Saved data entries
════════

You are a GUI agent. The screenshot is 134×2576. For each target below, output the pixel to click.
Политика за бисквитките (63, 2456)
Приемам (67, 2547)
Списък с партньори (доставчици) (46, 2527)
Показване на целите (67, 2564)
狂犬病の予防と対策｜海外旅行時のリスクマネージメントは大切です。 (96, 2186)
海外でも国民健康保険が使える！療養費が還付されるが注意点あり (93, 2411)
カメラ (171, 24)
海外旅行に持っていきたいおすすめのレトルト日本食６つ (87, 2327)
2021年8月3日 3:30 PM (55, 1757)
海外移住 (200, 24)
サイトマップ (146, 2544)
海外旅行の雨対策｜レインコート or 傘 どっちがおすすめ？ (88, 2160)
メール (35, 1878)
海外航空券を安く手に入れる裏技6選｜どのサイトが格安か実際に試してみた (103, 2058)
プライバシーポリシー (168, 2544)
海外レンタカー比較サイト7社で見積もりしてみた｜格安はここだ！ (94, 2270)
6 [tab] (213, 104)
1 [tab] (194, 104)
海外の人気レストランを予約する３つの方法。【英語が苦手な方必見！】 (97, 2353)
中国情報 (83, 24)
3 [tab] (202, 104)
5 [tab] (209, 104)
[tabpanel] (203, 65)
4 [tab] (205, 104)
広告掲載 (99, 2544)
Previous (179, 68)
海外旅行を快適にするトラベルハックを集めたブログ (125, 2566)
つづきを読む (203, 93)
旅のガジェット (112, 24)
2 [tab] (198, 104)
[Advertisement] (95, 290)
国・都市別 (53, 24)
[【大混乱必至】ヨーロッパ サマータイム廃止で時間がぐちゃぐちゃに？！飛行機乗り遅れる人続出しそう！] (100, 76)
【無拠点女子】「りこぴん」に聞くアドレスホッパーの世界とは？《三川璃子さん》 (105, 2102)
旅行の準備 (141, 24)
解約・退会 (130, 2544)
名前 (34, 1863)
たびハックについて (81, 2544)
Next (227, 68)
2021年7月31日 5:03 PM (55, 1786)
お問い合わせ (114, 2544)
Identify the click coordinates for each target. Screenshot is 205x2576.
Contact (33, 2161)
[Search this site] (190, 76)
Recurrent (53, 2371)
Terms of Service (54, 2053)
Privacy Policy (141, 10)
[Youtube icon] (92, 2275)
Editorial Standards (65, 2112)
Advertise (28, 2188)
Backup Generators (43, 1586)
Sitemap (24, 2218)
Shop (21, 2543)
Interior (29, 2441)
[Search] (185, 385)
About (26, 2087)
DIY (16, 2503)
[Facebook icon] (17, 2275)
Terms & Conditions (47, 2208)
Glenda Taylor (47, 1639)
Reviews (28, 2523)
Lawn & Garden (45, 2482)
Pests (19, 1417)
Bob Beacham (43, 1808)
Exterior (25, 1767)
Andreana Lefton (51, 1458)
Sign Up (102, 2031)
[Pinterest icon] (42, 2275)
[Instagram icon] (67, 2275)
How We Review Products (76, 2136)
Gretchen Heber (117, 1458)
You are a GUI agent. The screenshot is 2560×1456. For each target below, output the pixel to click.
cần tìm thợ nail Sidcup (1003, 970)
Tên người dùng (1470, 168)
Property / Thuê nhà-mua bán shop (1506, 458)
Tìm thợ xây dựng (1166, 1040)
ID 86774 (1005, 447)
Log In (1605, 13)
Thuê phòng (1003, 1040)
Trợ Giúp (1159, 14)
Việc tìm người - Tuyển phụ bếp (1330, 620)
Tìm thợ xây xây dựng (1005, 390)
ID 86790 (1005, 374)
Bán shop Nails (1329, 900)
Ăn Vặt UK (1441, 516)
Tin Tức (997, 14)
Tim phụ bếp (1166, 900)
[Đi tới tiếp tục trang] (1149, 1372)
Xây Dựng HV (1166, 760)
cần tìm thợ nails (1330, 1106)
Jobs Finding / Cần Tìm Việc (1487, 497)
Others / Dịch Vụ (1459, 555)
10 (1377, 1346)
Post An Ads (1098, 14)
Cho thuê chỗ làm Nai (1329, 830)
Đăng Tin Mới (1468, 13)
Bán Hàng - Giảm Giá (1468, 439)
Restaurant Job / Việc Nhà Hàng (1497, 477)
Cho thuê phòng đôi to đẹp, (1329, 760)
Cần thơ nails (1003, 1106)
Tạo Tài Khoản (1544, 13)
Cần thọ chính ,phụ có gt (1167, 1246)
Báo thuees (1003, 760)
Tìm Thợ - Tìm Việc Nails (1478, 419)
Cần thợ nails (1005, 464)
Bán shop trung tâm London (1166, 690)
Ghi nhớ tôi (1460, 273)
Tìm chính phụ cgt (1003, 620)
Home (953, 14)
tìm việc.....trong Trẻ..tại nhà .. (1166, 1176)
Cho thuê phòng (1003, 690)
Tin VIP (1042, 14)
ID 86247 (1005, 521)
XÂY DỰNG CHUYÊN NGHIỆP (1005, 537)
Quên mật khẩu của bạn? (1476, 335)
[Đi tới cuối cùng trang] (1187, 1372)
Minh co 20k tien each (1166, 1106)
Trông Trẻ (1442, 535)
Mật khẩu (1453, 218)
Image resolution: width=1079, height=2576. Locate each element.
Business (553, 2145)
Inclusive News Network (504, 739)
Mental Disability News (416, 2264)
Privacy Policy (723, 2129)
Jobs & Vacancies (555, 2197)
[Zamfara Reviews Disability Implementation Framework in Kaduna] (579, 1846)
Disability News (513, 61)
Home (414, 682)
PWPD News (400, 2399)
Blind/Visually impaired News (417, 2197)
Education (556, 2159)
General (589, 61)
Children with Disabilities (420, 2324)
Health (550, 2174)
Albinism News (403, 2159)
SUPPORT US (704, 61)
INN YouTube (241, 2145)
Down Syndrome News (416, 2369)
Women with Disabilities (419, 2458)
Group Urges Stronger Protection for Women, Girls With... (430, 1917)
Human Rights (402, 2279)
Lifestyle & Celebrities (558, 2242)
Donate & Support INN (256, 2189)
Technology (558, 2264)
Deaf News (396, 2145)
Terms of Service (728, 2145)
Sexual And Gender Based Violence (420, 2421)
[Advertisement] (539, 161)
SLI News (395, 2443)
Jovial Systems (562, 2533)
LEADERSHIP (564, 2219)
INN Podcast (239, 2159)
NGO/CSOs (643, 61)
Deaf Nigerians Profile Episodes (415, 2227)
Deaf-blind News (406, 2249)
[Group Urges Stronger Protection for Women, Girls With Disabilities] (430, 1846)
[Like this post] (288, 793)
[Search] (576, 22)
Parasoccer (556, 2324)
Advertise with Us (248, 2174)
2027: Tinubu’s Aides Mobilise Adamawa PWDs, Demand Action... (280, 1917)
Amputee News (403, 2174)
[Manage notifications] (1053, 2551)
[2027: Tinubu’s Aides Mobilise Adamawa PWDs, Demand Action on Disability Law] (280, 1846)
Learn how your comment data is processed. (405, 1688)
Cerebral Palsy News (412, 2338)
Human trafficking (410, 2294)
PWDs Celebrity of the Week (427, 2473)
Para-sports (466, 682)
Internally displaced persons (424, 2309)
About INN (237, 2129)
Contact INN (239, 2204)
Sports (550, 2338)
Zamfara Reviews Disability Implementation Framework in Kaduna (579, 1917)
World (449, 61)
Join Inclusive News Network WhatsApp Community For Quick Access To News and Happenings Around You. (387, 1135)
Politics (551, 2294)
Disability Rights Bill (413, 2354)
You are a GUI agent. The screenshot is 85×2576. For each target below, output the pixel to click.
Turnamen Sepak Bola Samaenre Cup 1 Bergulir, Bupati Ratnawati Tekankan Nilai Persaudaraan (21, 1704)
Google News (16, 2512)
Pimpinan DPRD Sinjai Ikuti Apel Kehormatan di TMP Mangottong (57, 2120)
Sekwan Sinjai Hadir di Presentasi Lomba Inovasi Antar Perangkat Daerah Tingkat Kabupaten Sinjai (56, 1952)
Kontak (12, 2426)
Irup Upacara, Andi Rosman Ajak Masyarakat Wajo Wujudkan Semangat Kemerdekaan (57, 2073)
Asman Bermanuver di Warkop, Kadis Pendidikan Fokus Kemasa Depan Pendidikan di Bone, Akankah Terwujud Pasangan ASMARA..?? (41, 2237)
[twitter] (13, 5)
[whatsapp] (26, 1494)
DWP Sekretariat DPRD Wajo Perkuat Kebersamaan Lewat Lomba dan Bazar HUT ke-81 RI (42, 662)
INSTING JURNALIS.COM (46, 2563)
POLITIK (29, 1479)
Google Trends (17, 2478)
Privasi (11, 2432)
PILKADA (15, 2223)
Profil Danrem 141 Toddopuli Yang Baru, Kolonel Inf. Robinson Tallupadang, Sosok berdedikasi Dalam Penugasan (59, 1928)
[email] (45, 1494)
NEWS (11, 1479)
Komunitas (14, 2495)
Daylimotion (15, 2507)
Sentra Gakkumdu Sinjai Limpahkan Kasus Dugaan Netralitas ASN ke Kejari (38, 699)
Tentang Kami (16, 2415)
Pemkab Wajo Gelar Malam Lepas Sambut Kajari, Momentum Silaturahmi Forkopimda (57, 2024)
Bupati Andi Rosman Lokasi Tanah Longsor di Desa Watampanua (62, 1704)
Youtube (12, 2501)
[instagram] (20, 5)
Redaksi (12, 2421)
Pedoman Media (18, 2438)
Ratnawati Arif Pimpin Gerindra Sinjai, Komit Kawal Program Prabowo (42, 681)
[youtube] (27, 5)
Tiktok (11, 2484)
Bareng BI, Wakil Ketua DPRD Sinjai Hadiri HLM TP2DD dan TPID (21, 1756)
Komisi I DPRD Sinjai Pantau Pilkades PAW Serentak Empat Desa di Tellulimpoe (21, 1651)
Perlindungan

════════

WHAT TO WORK ON — From the entries above, give again exactly the lines running from the line with "海外航空券を安く手に入れる裏技6選｜どのサイトが格安か実際に試してみた (103, 2058)" to the line with "cần tìm thợ nail Sidcup (1003, 970)"; include both of those lines.

REPLY TO THE EXERCISE —
海外航空券を安く手に入れる裏技6選｜どのサイトが格安か実際に試してみた (103, 2058)
プライバシーポリシー (168, 2544)
海外レンタカー比較サイト7社で見積もりしてみた｜格安はここだ！ (94, 2270)
6 [tab] (213, 104)
1 [tab] (194, 104)
海外の人気レストランを予約する３つの方法。【英語が苦手な方必見！】 (97, 2353)
中国情報 (83, 24)
3 [tab] (202, 104)
5 [tab] (209, 104)
[tabpanel] (203, 65)
4 [tab] (205, 104)
広告掲載 (99, 2544)
Previous (179, 68)
海外旅行を快適にするトラベルハックを集めたブログ (125, 2566)
つづきを読む (203, 93)
旅のガジェット (112, 24)
2 [tab] (198, 104)
[Advertisement] (95, 290)
国・都市別 (53, 24)
[【大混乱必至】ヨーロッパ サマータイム廃止で時間がぐちゃぐちゃに？！飛行機乗り遅れる人続出しそう！] (100, 76)
【無拠点女子】「りこぴん」に聞くアドレスホッパーの世界とは？《三川璃子さん》 (105, 2102)
旅行の準備 (141, 24)
解約・退会 (130, 2544)
名前 (34, 1863)
たびハックについて (81, 2544)
Next (227, 68)
2021年7月31日 5:03 PM (55, 1786)
お問い合わせ (114, 2544)
Identify the click coordinates for each target. Screenshot is 205x2576.
Contact (33, 2161)
[Search this site] (190, 76)
Recurrent (53, 2371)
Terms of Service (54, 2053)
Privacy Policy (141, 10)
[Youtube icon] (92, 2275)
Editorial Standards (65, 2112)
Advertise (28, 2188)
Backup Generators (43, 1586)
Sitemap (24, 2218)
Shop (21, 2543)
Interior (29, 2441)
[Search] (185, 385)
About (26, 2087)
DIY (16, 2503)
[Facebook icon] (17, 2275)
Terms & Conditions (47, 2208)
Glenda Taylor (47, 1639)
Reviews (28, 2523)
Lawn & Garden (45, 2482)
Pests (19, 1417)
Bob Beacham (43, 1808)
Exterior (25, 1767)
Andreana Lefton (51, 1458)
Sign Up (102, 2031)
[Pinterest icon] (42, 2275)
[Instagram icon] (67, 2275)
How We Review Products (76, 2136)
Gretchen Heber (117, 1458)
You are a GUI agent. The screenshot is 2560×1456. For each target below, output the pixel to click.
cần tìm thợ nail Sidcup (1003, 970)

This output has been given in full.